The learned Chief Magistrate erred in law and in fact by dismissing the appellant’s suit on the ground that he failed to add Adwan Rashid as a co-defendant, and thereby arrived at a wrong conclusion occasioning a miscarriage of justice.
5.      
The learned Chief Magistrate erred in law when she held that the appellant had failed to prove his case on a balance of probabilities and thereby arrived a wrong conclusion occasioning a miscarriage of justice.
It is prayed that the appeal be allowed; the judgment of the learned Chief Magistrate be set aside, and judgment be entered for the appellant; and the appellant be awarded costs of the appeal and the court below.

From the pleadings and evidence on record, the appellant sued the respondent on account of an accident that occurred on 21/07/2003 at 4.00 p.m. on Entebbe Road, Kampala. The appellant alleged in his plaint and testimony in court that the door of the defendant’s lorry that was swinging carelessly as the lorry was moving hit him, thereby occasioning him injury and loss.
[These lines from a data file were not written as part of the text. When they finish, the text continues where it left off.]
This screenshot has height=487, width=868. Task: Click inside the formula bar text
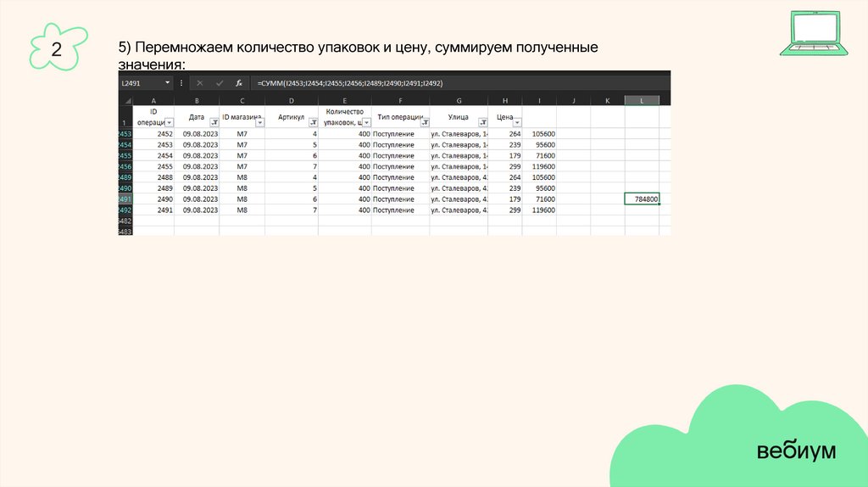pos(424,83)
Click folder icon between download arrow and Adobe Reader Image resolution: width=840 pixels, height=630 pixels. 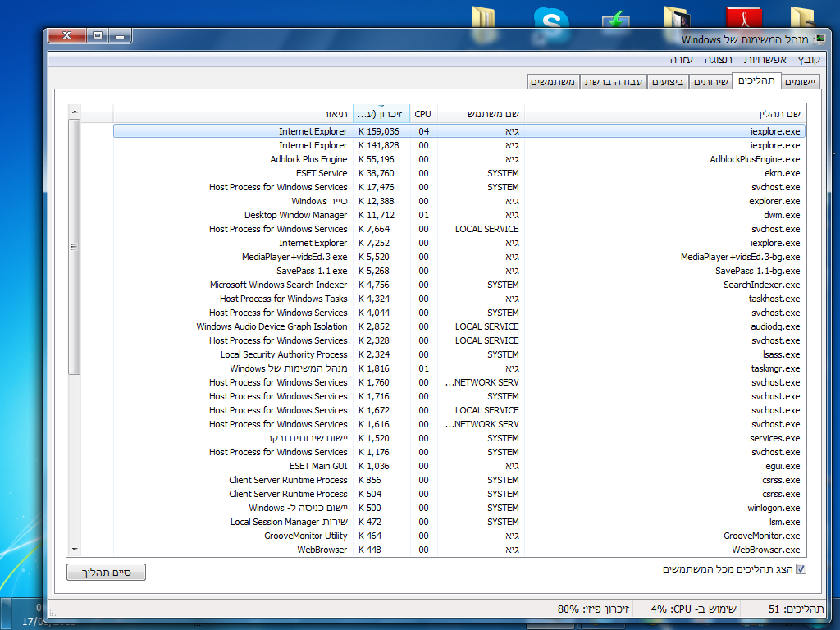(x=677, y=18)
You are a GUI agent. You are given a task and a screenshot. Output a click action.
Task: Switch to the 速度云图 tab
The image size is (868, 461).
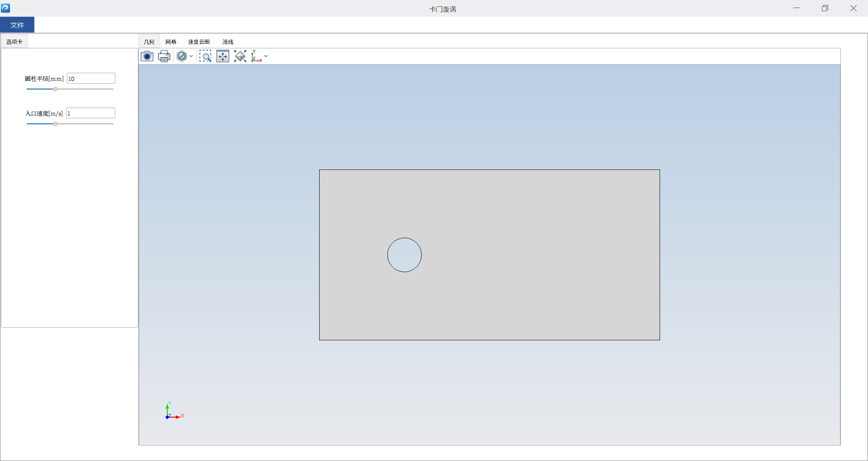pos(199,42)
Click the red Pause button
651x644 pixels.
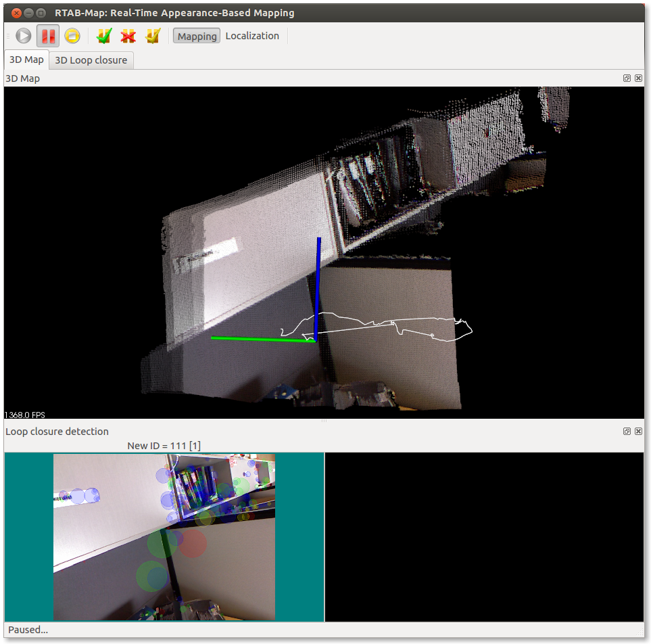(48, 37)
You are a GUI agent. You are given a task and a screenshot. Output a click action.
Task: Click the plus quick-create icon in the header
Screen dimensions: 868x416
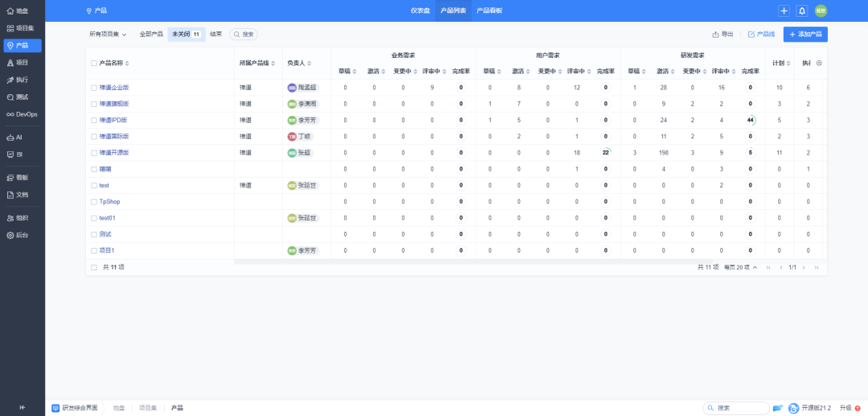click(784, 10)
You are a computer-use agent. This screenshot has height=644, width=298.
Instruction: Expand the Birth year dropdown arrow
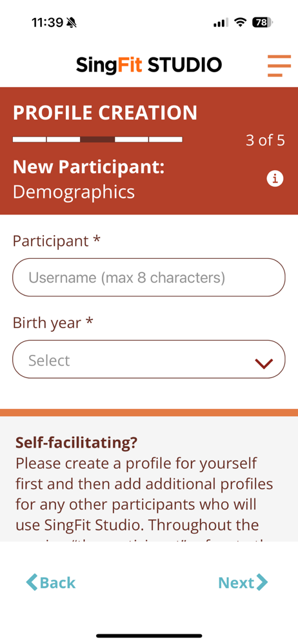264,363
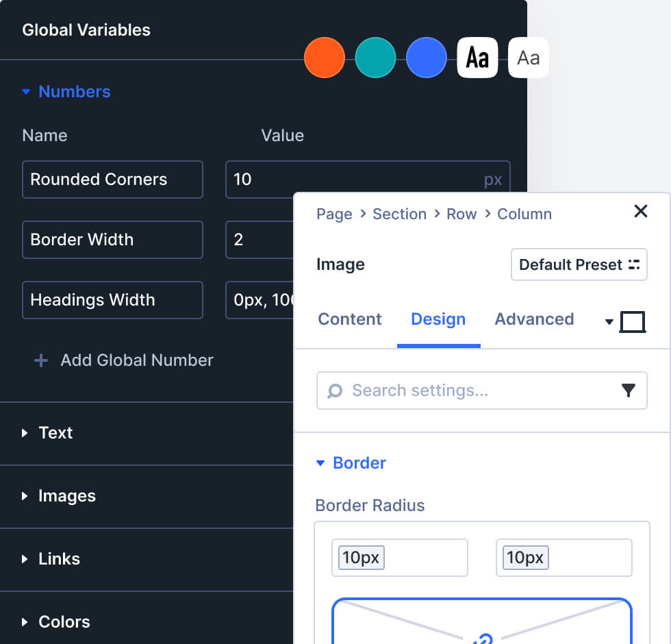Click the bold Aa heading font icon
Screen dimensions: 671x644
pyautogui.click(x=477, y=58)
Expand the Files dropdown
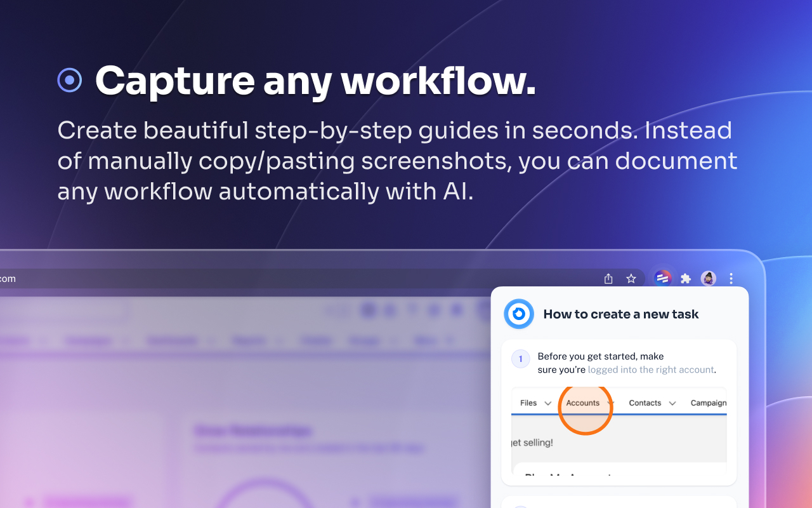 click(x=547, y=403)
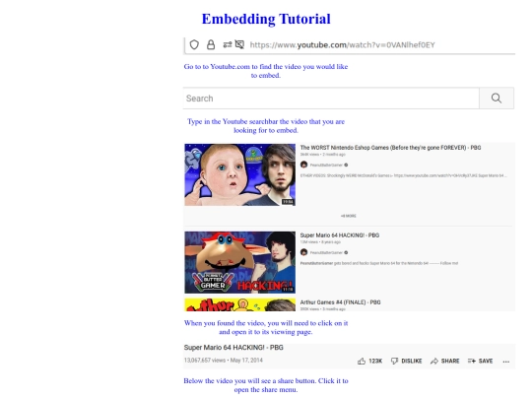Click the SAVE to playlist button
Screen dimensions: 532x399
[x=480, y=361]
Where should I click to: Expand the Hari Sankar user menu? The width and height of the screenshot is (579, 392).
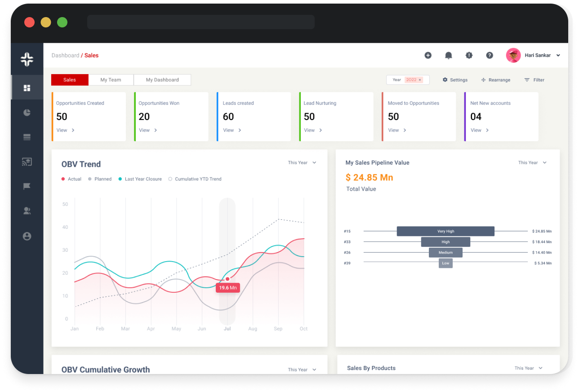[x=558, y=55]
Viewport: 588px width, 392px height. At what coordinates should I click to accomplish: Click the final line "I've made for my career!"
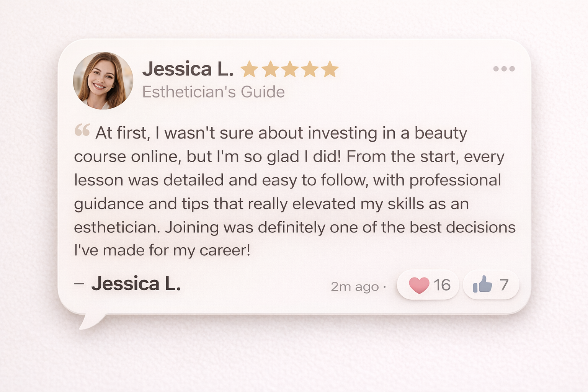162,250
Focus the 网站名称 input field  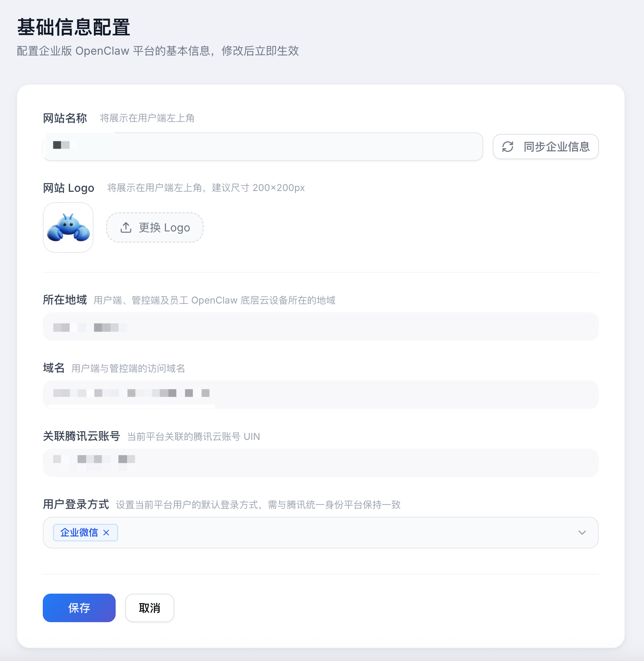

According to the affidavit of service of one Nsereko Muhammed, a process server, service was effected on the defendant on 26/11/2004. The defendant did not file a defence and judgment in default was entered against him on 01/02/2005. The matter thereafter proceeded exparte and was dismissed by the learned trial Chief Magistrate on the grounds that the appellant did not prove that the respondent was vicariously liable, that the appellant did not join the respondent’s driver in the suit as a co-defendant, and further that special damages had not been proved. Hence the appeal.

It is the duty of the first appellate court to review the record of the evidence for itself in order to determine whether the conclusion reached upon the evidence by the trial court should stand. It is trite that if the conclusion of the trial court has been arrived at on conflicting testimony after seeing and hearing witnesses, the appellate court a arriving at a decision would bear in mind that it has not enjoyed this opportunity and the view of the trial court as to where credibility lies is entitled to great weight: Peters vs Sunday Post [1958] E A 424.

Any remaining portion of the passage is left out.